すさんだような空気が漂い、風は酒と血の臭気に満ちている、そんな場所だ。リトワルトの人間ですらめったに近づかない、いわば隔離されたような空間、それが傭兵の集う場所だった。
夜になればネオンで明るくなるのだろうが、今は真昼間である。道を歩く者は少なく、閑散とした雰囲気が漂っていた。

フィアルはその中を迷いもせずに、真っ直ぐに目的の店を目指していた。

大通りを出てからすぐ入った細い道で、フィアルは自分の色を変えた。ステラハイムの色である金と青から、茶と深い蒼へと。そして結い上げられていた髪も背中の半分までにして、無造作に高い位置で一つに束ねた。肌の色も桜色から、少し黄色味のあるものになった。顔立ちは変わらないのに、色が変わるだけで大分雰囲気が変わるものなのだと、レインは初めて知った。

(「フィーナって呼んでね」)
(「フィーナ?竜騎士王達と同じに?」)
(「そう。この街では私はその名前で通ってるの」)

どうやら空白の10年間、彼女はその名前で過ごしてきたらしい。そう結論付けて、レインは小さく頷いた。
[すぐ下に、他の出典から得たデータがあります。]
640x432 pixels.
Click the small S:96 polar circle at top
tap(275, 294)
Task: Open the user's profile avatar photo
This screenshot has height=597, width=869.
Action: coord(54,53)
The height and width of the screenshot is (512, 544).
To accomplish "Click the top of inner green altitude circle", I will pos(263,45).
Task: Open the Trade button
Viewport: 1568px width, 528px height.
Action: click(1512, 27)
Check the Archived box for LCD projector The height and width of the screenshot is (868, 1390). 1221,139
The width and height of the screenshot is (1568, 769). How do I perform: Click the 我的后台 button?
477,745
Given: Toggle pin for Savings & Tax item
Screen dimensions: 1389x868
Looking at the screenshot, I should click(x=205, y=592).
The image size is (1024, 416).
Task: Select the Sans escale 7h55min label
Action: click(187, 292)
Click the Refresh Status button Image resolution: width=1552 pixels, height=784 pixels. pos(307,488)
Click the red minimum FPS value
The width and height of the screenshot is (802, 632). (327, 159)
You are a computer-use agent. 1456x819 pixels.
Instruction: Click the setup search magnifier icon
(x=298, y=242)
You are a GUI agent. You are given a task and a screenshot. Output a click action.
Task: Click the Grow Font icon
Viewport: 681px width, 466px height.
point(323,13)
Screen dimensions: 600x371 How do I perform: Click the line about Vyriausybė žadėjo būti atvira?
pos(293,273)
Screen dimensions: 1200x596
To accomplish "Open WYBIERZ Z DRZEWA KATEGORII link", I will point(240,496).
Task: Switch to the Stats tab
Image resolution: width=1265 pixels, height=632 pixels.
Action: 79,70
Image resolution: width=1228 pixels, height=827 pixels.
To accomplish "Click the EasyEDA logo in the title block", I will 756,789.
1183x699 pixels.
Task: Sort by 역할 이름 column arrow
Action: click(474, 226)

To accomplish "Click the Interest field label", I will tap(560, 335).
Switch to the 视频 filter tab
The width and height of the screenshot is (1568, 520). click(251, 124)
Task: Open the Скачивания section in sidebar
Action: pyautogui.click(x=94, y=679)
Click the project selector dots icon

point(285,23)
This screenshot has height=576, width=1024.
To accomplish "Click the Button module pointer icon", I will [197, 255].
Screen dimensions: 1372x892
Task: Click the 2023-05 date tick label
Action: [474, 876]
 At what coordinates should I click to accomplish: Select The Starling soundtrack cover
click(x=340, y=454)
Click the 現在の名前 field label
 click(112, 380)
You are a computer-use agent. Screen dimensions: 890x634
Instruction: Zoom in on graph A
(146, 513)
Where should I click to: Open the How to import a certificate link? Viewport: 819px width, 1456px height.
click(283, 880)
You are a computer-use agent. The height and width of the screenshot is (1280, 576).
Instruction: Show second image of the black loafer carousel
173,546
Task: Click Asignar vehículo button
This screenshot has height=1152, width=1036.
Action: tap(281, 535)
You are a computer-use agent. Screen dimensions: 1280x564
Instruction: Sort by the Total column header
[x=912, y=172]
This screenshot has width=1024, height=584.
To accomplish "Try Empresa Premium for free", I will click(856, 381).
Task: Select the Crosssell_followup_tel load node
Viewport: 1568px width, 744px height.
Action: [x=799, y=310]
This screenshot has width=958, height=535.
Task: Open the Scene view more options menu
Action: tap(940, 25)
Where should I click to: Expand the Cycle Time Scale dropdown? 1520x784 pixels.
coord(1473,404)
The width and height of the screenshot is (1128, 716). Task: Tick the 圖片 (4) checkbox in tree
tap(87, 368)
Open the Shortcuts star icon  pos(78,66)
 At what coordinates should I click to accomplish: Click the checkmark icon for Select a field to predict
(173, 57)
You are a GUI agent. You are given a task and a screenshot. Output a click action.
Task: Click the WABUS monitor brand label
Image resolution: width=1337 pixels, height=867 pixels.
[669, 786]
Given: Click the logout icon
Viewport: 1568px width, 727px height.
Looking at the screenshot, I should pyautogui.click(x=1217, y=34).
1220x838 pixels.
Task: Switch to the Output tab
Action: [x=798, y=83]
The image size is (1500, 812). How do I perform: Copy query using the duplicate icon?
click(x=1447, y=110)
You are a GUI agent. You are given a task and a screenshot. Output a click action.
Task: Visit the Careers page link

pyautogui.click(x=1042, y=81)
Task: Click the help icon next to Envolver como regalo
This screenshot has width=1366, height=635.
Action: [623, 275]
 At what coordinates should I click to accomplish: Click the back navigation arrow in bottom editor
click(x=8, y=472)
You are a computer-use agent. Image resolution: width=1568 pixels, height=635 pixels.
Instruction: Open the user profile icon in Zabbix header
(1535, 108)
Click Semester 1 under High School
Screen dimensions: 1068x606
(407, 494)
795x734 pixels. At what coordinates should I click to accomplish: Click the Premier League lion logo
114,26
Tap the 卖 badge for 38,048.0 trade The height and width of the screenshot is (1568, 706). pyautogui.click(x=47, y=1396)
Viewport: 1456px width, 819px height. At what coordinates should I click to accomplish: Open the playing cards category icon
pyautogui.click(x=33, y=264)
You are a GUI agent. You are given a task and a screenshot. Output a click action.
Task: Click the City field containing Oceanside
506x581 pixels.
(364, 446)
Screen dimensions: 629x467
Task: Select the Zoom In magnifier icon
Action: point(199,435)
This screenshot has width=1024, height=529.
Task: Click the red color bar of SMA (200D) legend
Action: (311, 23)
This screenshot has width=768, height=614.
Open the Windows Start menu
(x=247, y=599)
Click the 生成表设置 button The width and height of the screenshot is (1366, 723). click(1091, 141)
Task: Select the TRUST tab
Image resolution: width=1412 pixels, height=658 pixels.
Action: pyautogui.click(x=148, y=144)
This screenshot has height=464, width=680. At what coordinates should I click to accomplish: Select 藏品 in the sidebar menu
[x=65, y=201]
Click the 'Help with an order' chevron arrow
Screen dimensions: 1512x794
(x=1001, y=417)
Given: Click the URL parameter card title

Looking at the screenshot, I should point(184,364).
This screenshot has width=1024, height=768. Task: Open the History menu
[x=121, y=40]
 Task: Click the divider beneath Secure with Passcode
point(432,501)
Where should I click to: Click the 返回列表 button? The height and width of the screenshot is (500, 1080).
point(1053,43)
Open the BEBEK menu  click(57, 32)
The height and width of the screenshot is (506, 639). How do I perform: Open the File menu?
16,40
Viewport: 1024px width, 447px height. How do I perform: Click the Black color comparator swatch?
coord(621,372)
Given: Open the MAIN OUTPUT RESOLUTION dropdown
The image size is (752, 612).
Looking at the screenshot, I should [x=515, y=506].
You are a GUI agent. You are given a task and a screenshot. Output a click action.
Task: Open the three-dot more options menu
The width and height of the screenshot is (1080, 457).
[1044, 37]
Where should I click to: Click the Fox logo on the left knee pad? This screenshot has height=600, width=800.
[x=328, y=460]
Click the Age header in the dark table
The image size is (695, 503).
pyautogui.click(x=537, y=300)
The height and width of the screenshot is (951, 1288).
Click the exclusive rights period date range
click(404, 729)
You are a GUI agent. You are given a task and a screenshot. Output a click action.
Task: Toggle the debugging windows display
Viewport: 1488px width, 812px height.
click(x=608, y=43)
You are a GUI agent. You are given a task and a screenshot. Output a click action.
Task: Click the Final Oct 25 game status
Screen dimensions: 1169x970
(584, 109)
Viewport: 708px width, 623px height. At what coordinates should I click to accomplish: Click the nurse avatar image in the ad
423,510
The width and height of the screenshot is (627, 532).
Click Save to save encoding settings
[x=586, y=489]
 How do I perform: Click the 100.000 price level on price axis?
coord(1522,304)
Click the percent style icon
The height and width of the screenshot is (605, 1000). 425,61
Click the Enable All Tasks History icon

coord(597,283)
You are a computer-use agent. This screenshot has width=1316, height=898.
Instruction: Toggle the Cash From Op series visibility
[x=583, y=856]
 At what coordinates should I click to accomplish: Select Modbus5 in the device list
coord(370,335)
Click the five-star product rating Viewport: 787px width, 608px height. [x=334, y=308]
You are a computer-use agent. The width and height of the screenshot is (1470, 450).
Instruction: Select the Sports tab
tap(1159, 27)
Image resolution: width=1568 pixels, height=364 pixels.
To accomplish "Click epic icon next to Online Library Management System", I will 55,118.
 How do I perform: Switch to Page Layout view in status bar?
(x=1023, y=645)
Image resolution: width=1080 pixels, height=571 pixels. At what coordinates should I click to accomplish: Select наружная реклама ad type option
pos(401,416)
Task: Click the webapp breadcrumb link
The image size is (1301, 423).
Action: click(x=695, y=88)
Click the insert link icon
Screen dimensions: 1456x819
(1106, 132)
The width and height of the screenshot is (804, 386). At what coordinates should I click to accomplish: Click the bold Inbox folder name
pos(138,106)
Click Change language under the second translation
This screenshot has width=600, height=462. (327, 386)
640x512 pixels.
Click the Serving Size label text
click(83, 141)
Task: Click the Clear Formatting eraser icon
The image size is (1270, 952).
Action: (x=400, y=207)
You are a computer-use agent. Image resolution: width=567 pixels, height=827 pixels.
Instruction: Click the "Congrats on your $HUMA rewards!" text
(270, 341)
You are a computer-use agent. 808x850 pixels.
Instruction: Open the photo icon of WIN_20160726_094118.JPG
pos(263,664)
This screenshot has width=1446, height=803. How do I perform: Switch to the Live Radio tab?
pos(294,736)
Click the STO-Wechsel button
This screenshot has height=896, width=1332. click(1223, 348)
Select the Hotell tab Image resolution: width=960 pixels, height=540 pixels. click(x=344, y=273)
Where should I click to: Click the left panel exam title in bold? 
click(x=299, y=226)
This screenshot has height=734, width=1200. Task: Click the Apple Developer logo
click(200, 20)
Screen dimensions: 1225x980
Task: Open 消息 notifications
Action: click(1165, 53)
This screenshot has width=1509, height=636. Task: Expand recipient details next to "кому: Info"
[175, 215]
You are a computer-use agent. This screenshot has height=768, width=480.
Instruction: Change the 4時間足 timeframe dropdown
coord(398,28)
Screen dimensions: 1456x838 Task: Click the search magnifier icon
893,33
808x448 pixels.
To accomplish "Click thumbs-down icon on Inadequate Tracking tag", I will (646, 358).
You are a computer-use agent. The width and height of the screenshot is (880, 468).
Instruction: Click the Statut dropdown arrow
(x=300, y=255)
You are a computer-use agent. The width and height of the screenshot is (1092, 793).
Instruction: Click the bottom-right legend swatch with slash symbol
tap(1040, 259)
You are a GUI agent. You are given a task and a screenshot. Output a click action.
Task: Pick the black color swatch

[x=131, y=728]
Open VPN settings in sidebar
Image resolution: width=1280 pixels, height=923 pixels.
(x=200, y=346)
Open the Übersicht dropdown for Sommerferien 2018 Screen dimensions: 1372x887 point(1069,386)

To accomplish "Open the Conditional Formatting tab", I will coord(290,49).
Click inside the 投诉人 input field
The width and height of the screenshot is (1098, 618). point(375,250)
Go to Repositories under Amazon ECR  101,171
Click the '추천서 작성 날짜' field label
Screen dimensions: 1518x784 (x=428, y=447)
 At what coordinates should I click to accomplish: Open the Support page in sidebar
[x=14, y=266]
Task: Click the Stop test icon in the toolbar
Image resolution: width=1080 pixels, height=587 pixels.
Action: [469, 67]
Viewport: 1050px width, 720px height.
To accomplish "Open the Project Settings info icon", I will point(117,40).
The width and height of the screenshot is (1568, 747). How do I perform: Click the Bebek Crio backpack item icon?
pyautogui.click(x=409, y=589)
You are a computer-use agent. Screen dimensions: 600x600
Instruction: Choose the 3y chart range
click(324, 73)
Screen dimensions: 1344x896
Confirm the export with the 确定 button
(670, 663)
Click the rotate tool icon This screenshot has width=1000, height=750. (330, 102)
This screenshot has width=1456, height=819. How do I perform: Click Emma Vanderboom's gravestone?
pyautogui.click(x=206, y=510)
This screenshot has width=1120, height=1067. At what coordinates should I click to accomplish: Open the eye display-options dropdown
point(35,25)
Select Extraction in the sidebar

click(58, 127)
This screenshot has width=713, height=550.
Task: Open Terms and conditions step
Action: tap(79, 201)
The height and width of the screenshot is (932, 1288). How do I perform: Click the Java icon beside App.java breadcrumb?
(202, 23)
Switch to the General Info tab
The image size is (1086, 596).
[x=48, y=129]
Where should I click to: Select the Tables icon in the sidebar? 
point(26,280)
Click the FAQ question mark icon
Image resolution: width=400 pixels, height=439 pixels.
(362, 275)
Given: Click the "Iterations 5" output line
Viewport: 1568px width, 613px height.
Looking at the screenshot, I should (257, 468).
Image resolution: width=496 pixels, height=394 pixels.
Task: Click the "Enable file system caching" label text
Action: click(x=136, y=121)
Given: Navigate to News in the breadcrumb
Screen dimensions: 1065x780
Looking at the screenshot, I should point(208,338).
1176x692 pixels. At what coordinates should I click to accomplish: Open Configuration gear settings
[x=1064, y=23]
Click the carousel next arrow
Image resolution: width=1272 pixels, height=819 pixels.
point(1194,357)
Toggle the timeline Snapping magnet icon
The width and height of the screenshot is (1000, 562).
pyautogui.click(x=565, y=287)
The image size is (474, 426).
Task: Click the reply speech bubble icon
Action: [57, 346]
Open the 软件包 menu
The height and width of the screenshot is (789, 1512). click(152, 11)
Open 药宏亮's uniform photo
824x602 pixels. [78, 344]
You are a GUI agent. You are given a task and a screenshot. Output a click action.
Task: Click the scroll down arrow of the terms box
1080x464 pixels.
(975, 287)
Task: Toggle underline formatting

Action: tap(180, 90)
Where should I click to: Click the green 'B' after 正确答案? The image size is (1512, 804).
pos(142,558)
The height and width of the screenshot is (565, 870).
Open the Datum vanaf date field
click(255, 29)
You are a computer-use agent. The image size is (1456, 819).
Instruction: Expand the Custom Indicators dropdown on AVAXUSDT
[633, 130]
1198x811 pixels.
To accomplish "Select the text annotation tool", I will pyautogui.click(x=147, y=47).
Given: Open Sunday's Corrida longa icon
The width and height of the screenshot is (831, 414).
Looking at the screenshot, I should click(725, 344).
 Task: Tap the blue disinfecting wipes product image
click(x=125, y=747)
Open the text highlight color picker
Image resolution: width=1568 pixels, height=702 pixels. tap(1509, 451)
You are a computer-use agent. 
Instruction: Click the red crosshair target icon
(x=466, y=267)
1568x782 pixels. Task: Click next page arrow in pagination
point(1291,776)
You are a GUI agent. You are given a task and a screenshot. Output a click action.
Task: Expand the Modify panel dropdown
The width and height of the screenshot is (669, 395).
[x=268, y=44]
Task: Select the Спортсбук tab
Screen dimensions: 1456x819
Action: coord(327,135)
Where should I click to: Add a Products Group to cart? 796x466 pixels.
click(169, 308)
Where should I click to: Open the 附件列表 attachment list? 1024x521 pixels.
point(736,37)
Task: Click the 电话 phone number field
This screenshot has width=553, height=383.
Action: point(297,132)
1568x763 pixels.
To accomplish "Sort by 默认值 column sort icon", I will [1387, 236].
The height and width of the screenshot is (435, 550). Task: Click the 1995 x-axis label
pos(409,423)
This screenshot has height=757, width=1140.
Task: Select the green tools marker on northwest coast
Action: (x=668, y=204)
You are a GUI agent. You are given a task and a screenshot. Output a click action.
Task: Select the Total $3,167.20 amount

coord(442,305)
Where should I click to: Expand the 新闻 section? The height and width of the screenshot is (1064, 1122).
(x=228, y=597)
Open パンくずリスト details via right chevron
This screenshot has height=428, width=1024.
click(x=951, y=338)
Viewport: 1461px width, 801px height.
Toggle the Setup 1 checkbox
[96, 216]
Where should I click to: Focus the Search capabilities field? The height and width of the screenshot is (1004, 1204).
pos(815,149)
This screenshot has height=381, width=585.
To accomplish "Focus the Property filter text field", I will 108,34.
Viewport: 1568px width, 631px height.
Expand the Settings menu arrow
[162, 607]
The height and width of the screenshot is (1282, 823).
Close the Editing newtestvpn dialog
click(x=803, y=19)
しばらく歩くと、小声でこちらを見ながらこそこそと話している人々がいることに気付いた。視線をそちらに向けると、怯えたようにささっと姿を消してしまう。それがあまりにも不自然でレインは眉根を寄せた。

「……どうしたの?」
「……いや、さっきから見られてるんだが、視線が合うと逃げていく」
「ああ……怯えてるのよ」
「……何に?」
「私に」

気にしないで行こう、とフィアルはレインを促す。何故彼女を見て人々が怯えるのかわからなかったが、とりあえずレインはフィアルの後に続いた。
傭兵街の入口からかなり歩いて、フィアルは一つの店の前で立ち止まる。看板には赤い燕のマークが彫られていた。

「赤燕亭っていうの。まんまでしょ?」
「……ここなのか?」
「そう。今は昼間だから身構えなくても大丈夫。さ、入ろう」

フィアルはそう言うと、店の扉を押す。
立て付けが悪いのか、ギギギという音を立てて扉は開いた。入って右手にカウンターがあり、左手にはテーブルと椅子が無造作に置かれている。カウンターの中にはこちらに背を向ける形で、恰幅のいい少し髪の薄い男が一人、キュッキュッとグラスを磨いているのが見える。扉の音に気付いたのか、男はグラスから目をそらさないまま、言った。

「悪いけど、うちの店は夕方からだよ」

その言葉にフィアルは笑ったように見えた。

「私でもダメなの?トーイ」
「……はあ?」

男は面倒くさそうに振り返って、二人を見た。その目が驚愕に見開かれ、そしてそのまま満面の笑顔が顔中に広がっていく。

「フィーナ!フィーナか!?」
「うん」

慌てたようにカウンターからトーイと呼ばれた男が飛び出してくる。フィアルも笑いながら彼の近くに歩み寄った。

「フィーナ!ああ!本当にフィーナだ!どうしたんだおい!元気だったか!?」
「うん、トーイも元気そうね」
「ああ、元気さ!これでも前よりちょっとだけスリムになったんだぞ?」
「……へ、へえ」

どう見ても変わったようには見えないお腹を見て、フィアルは曖昧に言葉を濁した。しかしトーイはそんなことを気にした風でもなく、ワハハと笑いながら彼女の細い肩をバンバンと叩いている。

「まぁ座れって……そっちは連れか?」
「あ、そう……今の連れ」
「男の連れなんて良くあいつが許したな」
「……ははは」
「まぁいいさ、あんたも座りな。腹減ってないか?何か作ってやるぞ」

トーイはそう言いながらカウンターの中へ戻る。フィアルは苦笑しながらレインを手招いて、並んでカウンターに腰掛けた。二人ともフィーナスペシャルでいいな?と言って、トーイは手際よく料理を始める。フィーナスペシャルという料理の中身が、さっきのような凶悪な物だったら……、と思いつつレインは黙っていた。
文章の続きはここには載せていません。